Software as a Service (SaaS) has been the subject of some concerned deliberations in the last few years, with growth slowing down, multiples staying low and cloud delivery not being a source of differentiation like in the good old days. Another hot take that has been growing is that AI is eating software and SaaS in the way Marc Andreessen warned software was eating the world back in the day.
The latest wave of AI software is of course computationally heavy, so many of them have at least some component of pay-as-you-go, at least for heavier usage. This is the case for OpenAI, Antropic and Scale AI, for example. But SaaS subscriptions are still there, convenient and predictable for both companies utilising AI and otherwise.

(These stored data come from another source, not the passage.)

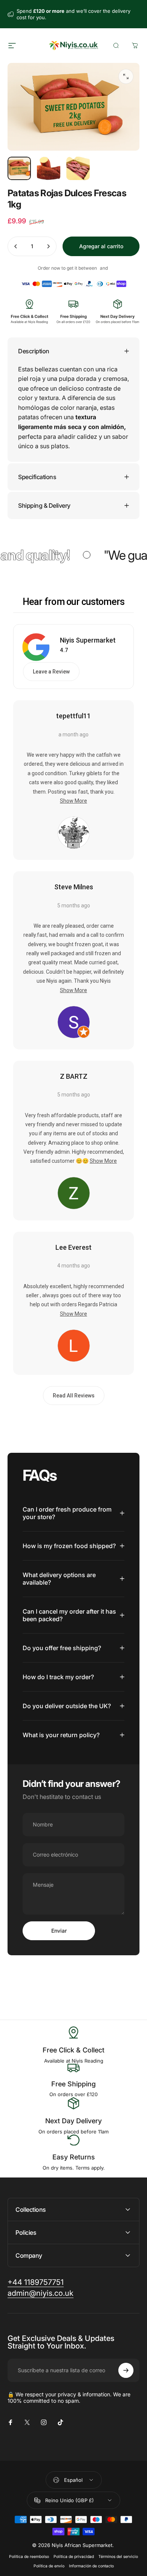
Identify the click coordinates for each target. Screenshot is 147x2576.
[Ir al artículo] (19, 168)
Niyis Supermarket (88, 640)
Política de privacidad (74, 2556)
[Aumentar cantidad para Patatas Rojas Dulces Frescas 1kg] (48, 246)
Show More (73, 801)
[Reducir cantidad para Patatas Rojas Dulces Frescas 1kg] (16, 246)
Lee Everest (73, 1247)
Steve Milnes (73, 887)
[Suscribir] (125, 2370)
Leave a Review (51, 672)
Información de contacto (91, 2566)
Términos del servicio (118, 2556)
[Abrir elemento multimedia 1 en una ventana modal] (125, 76)
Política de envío (49, 2566)
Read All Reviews (74, 1396)
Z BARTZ (73, 1076)
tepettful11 (73, 716)
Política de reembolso (29, 2556)
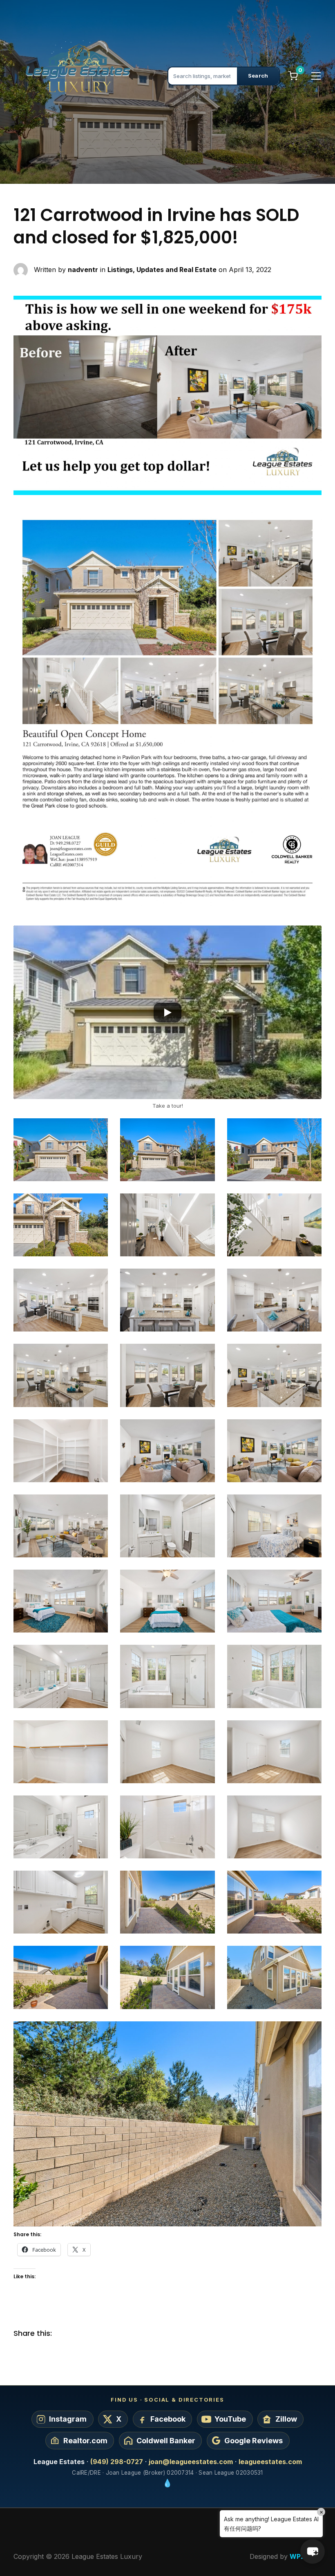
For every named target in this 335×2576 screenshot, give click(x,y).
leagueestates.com (270, 2462)
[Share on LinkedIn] (97, 2334)
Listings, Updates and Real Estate (162, 269)
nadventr (83, 269)
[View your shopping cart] (293, 75)
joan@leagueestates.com (191, 2462)
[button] (167, 1012)
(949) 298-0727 (116, 2462)
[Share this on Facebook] (64, 2334)
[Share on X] (80, 2334)
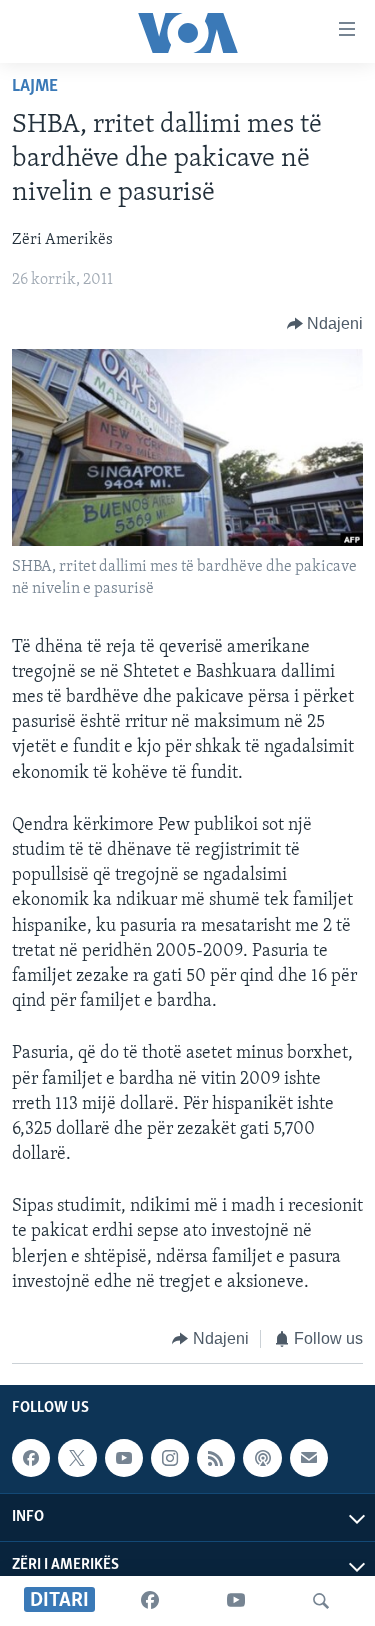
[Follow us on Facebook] (31, 1458)
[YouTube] (236, 1601)
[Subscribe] (309, 1458)
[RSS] (216, 1458)
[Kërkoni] (321, 1601)
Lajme (35, 87)
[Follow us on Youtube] (124, 1458)
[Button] (325, 324)
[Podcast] (262, 1458)
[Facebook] (150, 1601)
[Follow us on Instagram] (170, 1458)
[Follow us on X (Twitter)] (77, 1458)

A quick and dirty calculation based on Pitchbook data on VC-backed software companies in Europe would indicate that the share of SaaS deals has stayed relatively stable for the last five years: a nice and steady increase from 45% to 53% since 2018 (There are surprisingly many fintech and API-type deals that are not subscription businesses).

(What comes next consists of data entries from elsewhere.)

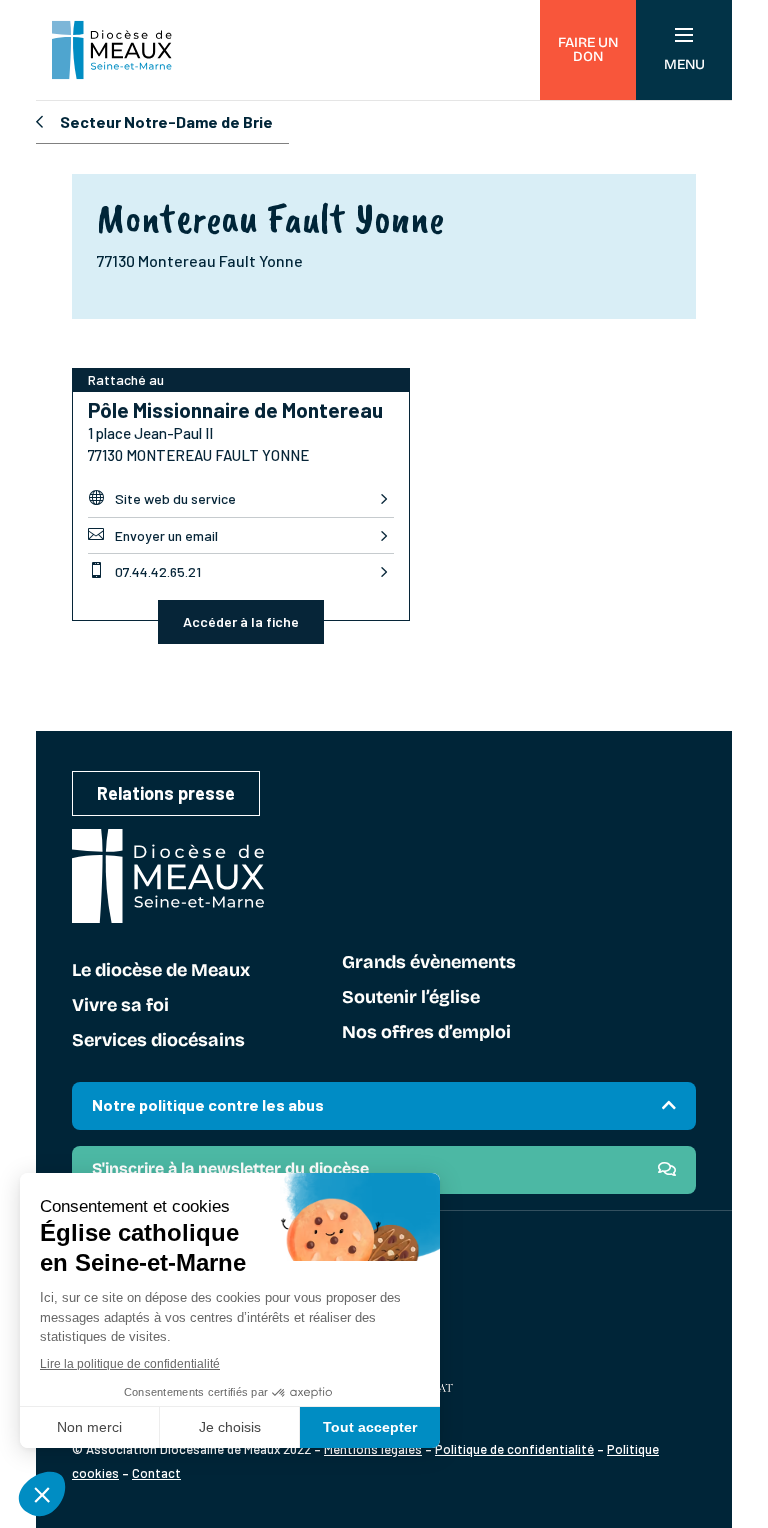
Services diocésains (158, 1041)
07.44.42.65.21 (144, 571)
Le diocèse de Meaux (161, 971)
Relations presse (166, 793)
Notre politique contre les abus (208, 1104)
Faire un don (588, 49)
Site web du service (162, 498)
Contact (156, 1473)
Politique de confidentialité (514, 1449)
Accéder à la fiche (241, 621)
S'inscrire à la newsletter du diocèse (230, 1168)
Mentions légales (373, 1449)
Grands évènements (429, 963)
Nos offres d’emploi (426, 1033)
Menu (684, 64)
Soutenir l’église (411, 998)
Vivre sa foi (120, 1006)
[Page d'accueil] (112, 50)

How about AI eating SaaS? Well, the share of AI deals has not increased massively either, although in the last few years an increase in the AI share of SaaS deals is clearly visible (Chart 1).
Now, zooming in, we notice that when it comes to larger rounds ($60 million and up), AI is actually gaining a significant share, especially in the last few years (Chart 2). Inevitably, this will trickle down to the earlier stages as the market will take note of later-stage investor appetite. Flipping the question around, it would seem SaaS is the most popular model for AI companies (around 70%), but for the larger deals it’s getting more uncommon, which makes sense due to the high costs associated with generative AI.

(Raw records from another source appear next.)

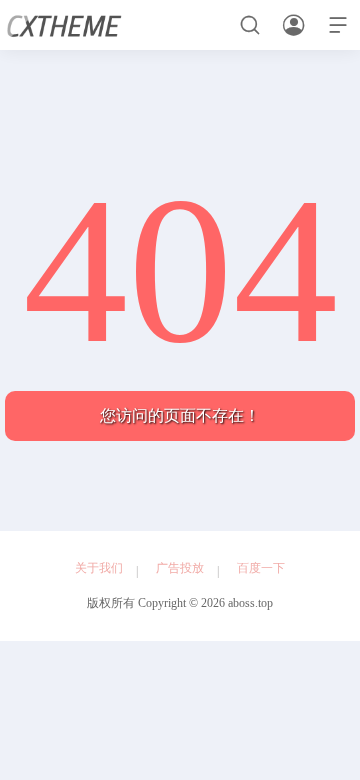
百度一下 (261, 568)
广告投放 (180, 568)
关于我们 (99, 568)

All in all, AI is rising for good reasons, and many of the companies in the space are doing great things. There is hype, but I remain a believer in AI's revolutionary potential. It's safe to say that most companies should and will utilise AI in one way or another. That being said, and perhaps a bit unpopularly, I dare suggest that a market still exists for sensible SaaS companies that are not necessarily AI-first.
PS. What constitutes an AI company in this “study”? Well, appropriately enough, I used a GPT plugin in my spreadsheet to classify the companies into SaaS and AI buckets (Sorry, Pitchbook; I don’t trust you). I actually spent some $10 bucks on tokens due to repeatedly shifting the cells in the spreadsheet and thus restarting the API calls, so I will not accept any criticism that my classification method might be flawed.